JOBS:
a. Answer each question from the passage about rain sensing, one answer per line, marked (i), (ii), (iii) to match.
(i) What replaced the rain sensor?
(ii) What type of sensor does the passage say would be saved on?
(iii) Where exactly does the rain need to be detected?
b. Extend the passage about rain sensing from its last sentence.

View attachment 232437
Even if it could be done (remember in this case you need to detect rain on the windshield, not rain falling in the background or the fact that you are driving towards a water fountain), at what cost in terms of processing power? I think it's possible that whoever made the decision to replace the rain sensor with the cameras did not do a full cost-benefit analysis. Save $x on an infrared sensor, in exchange for how much processing power in terms of computer vision processing?
 
Even if it could be done (remember in this case you need to detect rain on the windshield, not rain falling in the background or the fact that you are driving towards a water fountain), at what cost in terms of processing power? I think it's possible that whoever made the decision to replace the rain sensor with the cameras did not do a full cost-benefit analysis. Save $x on an infrared sensor, in exchange for how much processing power in terms of computer vision processing?

DATA SECTION:
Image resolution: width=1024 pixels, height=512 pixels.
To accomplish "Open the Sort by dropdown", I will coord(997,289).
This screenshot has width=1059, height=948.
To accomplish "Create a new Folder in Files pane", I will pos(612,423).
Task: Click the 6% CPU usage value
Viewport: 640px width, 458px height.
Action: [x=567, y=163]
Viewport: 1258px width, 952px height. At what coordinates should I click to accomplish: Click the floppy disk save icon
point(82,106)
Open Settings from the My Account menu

ANSWERS BY TASK:
a.
(i) The cameras.
(ii) An infrared sensor.
(iii) On the windshield, not rain falling in the background or a water fountain the car is driving towards.

b.
Most likely the ability to detect such distortion is also useful in driving, meaning that during training a network would likely learn to identify it anyway(and forcing it to may actually improve learning generally). It's not uncommon to have a network perform double duty on closely related tasks, as the combination can do better on both tasks than two networks would be able to be at doing each one independently.
 
Most likely the ability to detect such distortion is also useful in driving, meaning that during training a network would likely learn to identify it anyway(and forcing it to may actually improve learning generally). It's not uncommon to have a network perform double duty on closely related tasks, as the combination can do better on both tasks than two networks would be able to be at doing each one independently.
So the reason we don't have it yet is simply it hasn't rained in California much since AP2 introduction? The network is up and running, learning, yet no auto wipers and even auto-headlights on/off sucks - I recently noticed our AP2 car turns lights on even in perfectly sunny weather (it was after 6pm so maybe Tesla hard-coded when when the lights should go on, but haven't taken into consideration that sun goes down much later in the summer).